Some say email marketing is dead, while others maintain it is alive and well. I’m in the alive and well camp, because data shows email marketing generates $38 for every $1 spent, giving it an astonishing 3800% ROI, which means it remains one of the most effective marketing methods available. After all, active email accounts were expected to hit 5.6 billion by 2019.
Understand the 3 Types of Messages You’ll Send
There are three types of messages you’ll send to your list over the course of their time as a subscriber. Understanding which ones to use and when will help you develop a better strategy.
These emails are promotional or informational messages you send to people who’ve asked you to keep them updated. These are often prospects, clients, affiliates, vendors, or reporters. Marketing emails may include a variety of content, but are generally used to send sales promotions, newsletters, press releases, announcements, surveys, and follow-ups.
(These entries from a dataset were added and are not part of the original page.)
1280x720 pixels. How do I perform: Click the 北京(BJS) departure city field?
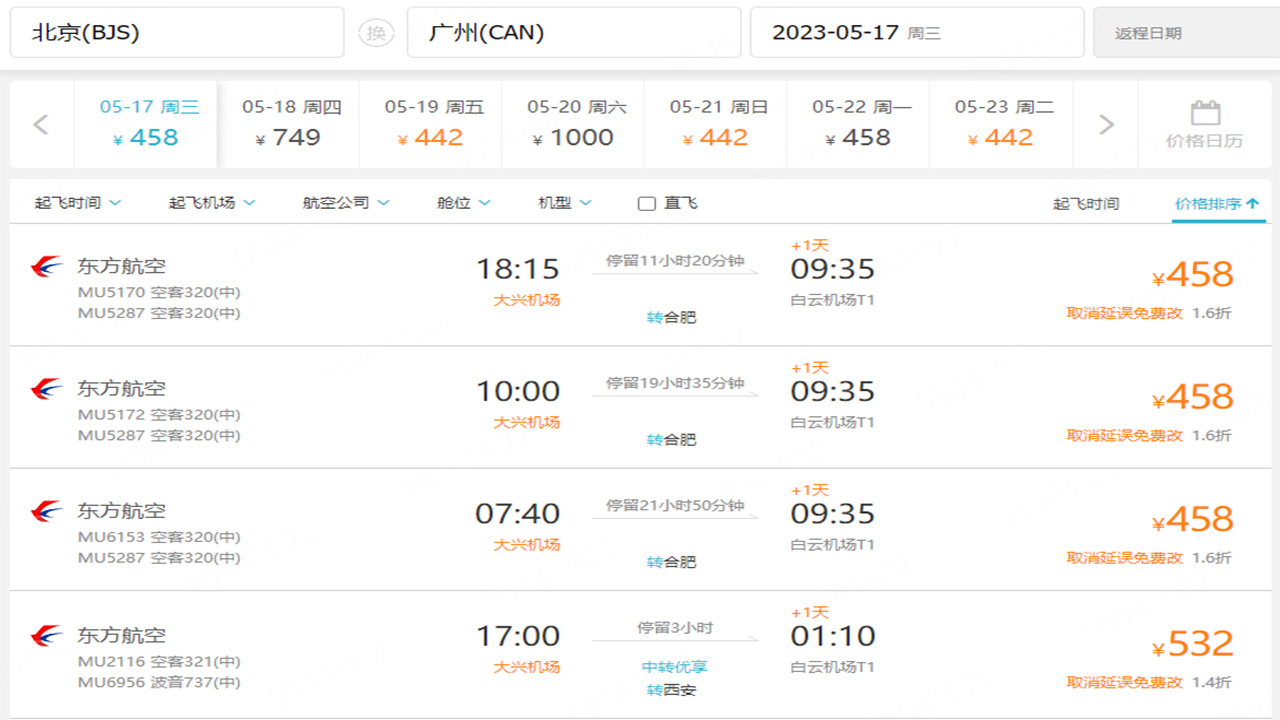click(177, 32)
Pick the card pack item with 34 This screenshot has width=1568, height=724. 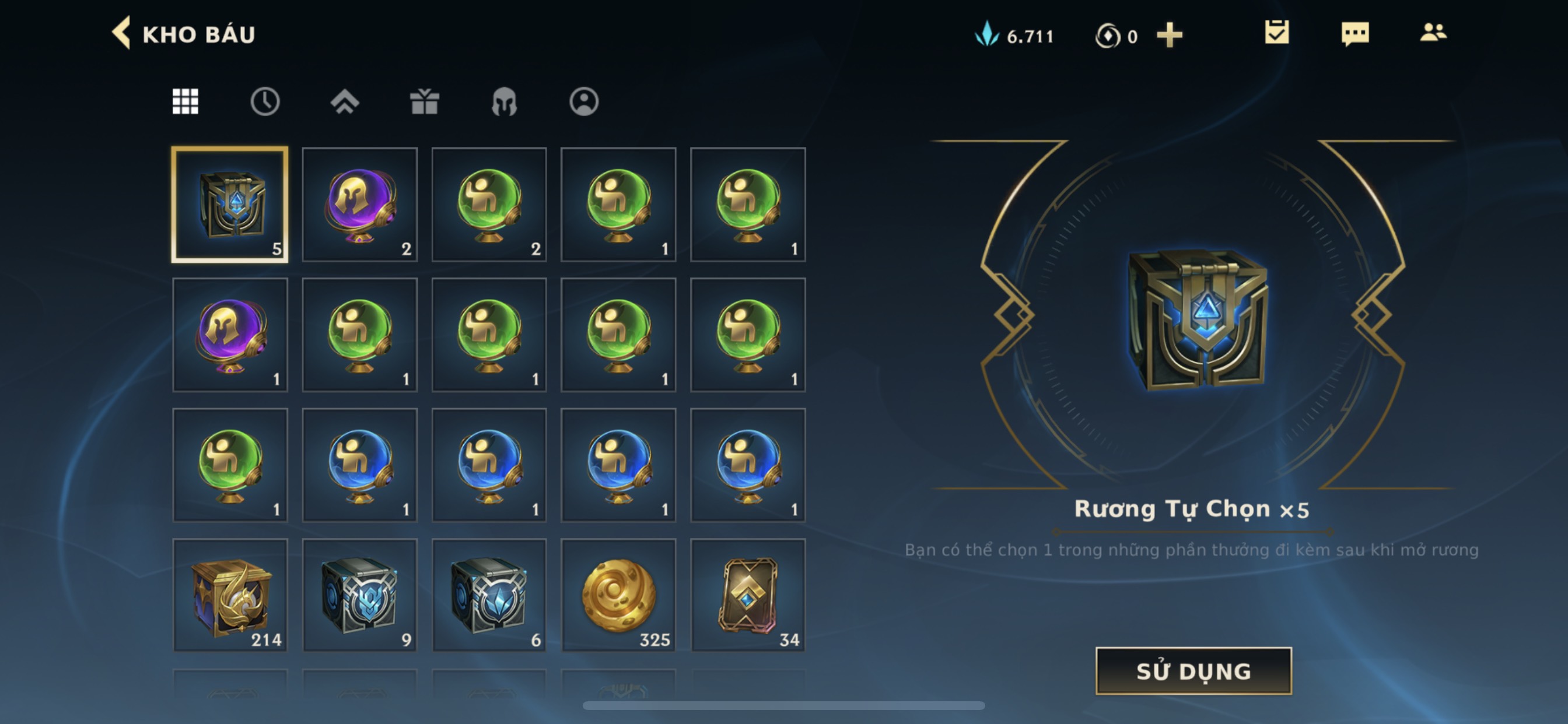748,595
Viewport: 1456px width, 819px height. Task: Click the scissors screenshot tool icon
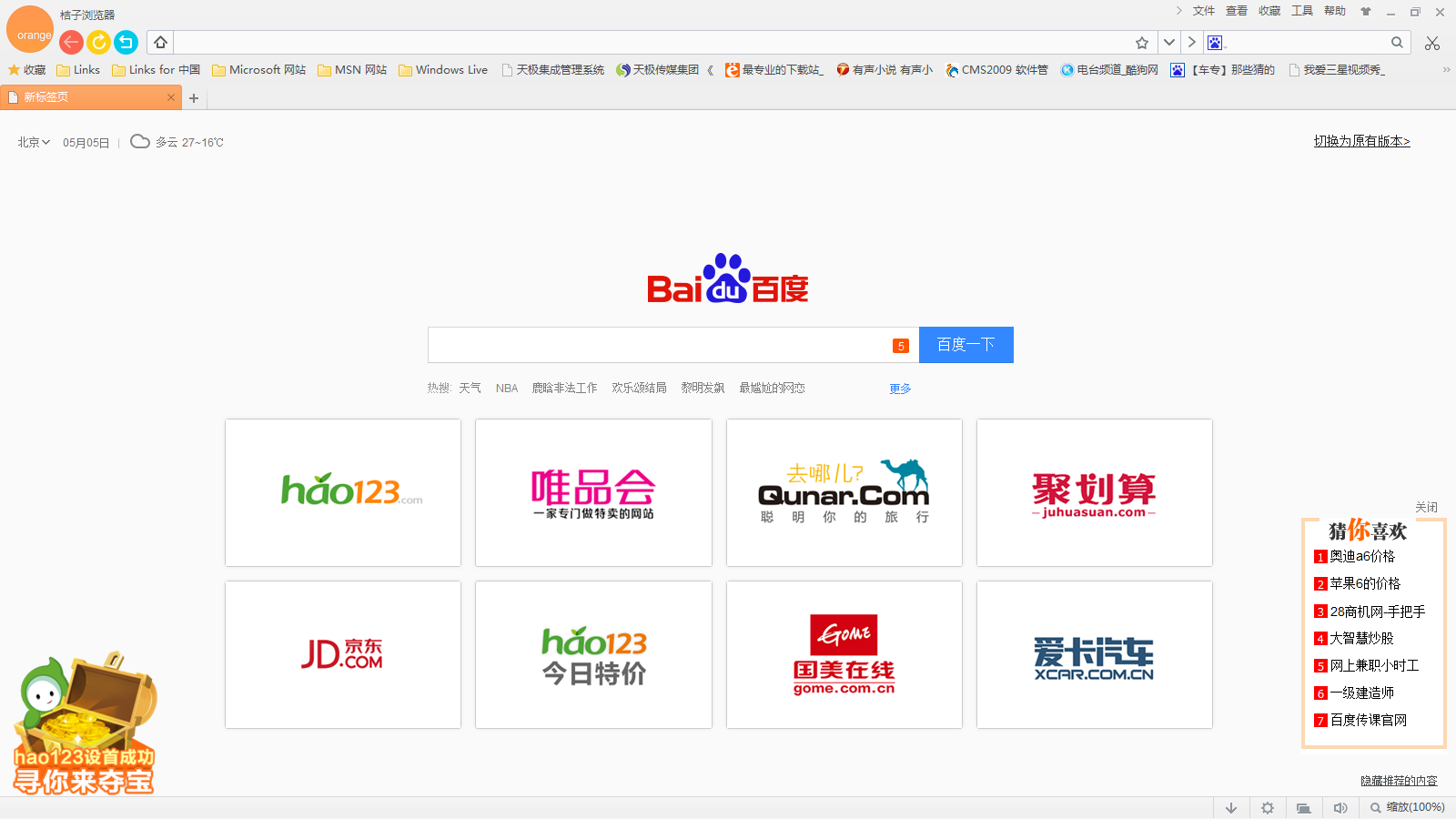[1431, 42]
These emails are automated and triggered by customer activity. These include welcome messages, order received/tracking, received payments, registration confirmation, etc.
These messages have great potential because if a customer gets one, that means they’ve done at least one action on your website, and are likely to engage with you again. These are trusted emails meaning they generally have higher open rates. As such, there are plenty of opportunities for cross-selling and engagement.
These emails contain important information about your business, such as maintenance plans, holiday hours/closures, or changes to your service availability. You may be tempted to skip sending an operational email if you think it won’t have an impact on your sales, but for the sake of trust and engagement, it’s important to be consistent.
Though these messages may come across as strictly informative, they can be created in a way that improves your sales and image. For instance, if your service will be down for maintenance, taking the time to describe the updates you’ll be doing is a wonderful way to remind your clients of the value you provide.
Make Messages Personal
Write each message as if you were talking to one person only in your email. This strengthens the emotional connection between you and your list members. The majority of email marketing tools allow you to use shortcodes to indicate where you want to refer to the subscriber by name, which can help.
It also helps to segment your list so you can send more personalized messages to each part of your audience. For instance, you’ll want to send different messages to current clients than you would be sending to prospects, and you’ll send yet another message to people who have recently left your company, or abandoned their shopping cart. Segmentation ensures everyone gets the appropriate message for their place in the sales funnel.
In working to create a personalized email experience, it’s important to also consider your audience demographics. Promotional emails were the most effective method in influencing millennial purchase decisions – with 68% saying promotional emails impacted their purchase decisions on at least a few occasions.
Encourage Readers to Respond
In each email message you send to your list, encourage the readers to reply to respond to the email. They can use the reply to give you feedback about your products or services, express concerns, ask questions, etc. The key is to make sure people know you’re using email as the two-way communication channel it is intended to be.
Whether you personally reply or not is not the issue – just make sure someone in your company takes the time to craft a personal response to each message. Ideally, your customers will be thrilled if the response comes directly from you, so make sure you are ready to reply to the messages if you ask people to engage. If people take the time to reply to the message only to have it ignored, you can bet they won’t continue to engage with your emails.
Focus Efforts on the Subject Line
The subject line is what is going to capture your reader’s attention and entice them to click the message to open it. And while you want a good open rate, it’s important to remember that a good open rate won’t necessarily mean a good conversion rate. People will open your email and read it, but that doesn’t mean they’ll take the time to buy whatever it is you’re trying to sell them, or go on to your website to learn more.
Your email subject line should use power words and pique curiosity. There’s no need to follow meaningless stats about the optimal length of a subject line. Everyone’s audience is different, so what works for you may not work for someone else. Don’t be afraid to experiment to learn about your audience response.
Keep Things Mobile-Friendly
One of the keys to keeping your email list actively involved in your messaging is to ensure it’s designed to be mobile-friendly. Mobile opens accounted for nearly half of all email opens, and 35% of business professionals check email on a mobile device.
Make it Easy to Unsubscribe
It may feel like cutting off conversation by giving your readers the chance to opt out, but if a user wants to remove themselves from your list, and cannot do so easily, they’ll simply flag your email as spam. This will cause problems for you in the future because your messages could skip people’s inbox and end up in spam, even if they have subscribed to your list. Plus, this is an FTC requirement for compliance with the CAN-SPAM Act of 2003, which outlines regulations for email marketing.
Test, Test, Test
Test various elements of your email marketing campaign with split-tests. You can test elements such as subject line, send time, copy, placement of images, and more. The more testing you do, the more you learn about your audience and how to elicit the response you want.
Most importantly, whatever you’re sending your list must provide value. If you’re not providing value to your subscribers, there’s no reason for them to stick around. You must provide information that sticks with them to keep your business in their mind, whether it’s educational, marketing messages about the products you offer, or operational messages about your service.
The money is in your list. Plan your content in advance, and continue efforts to grow the list no matter what else you have going on. Your email marketing strategy should fit right into the rest of your digital marketing alongside social media, SEO, paid advertising, and more.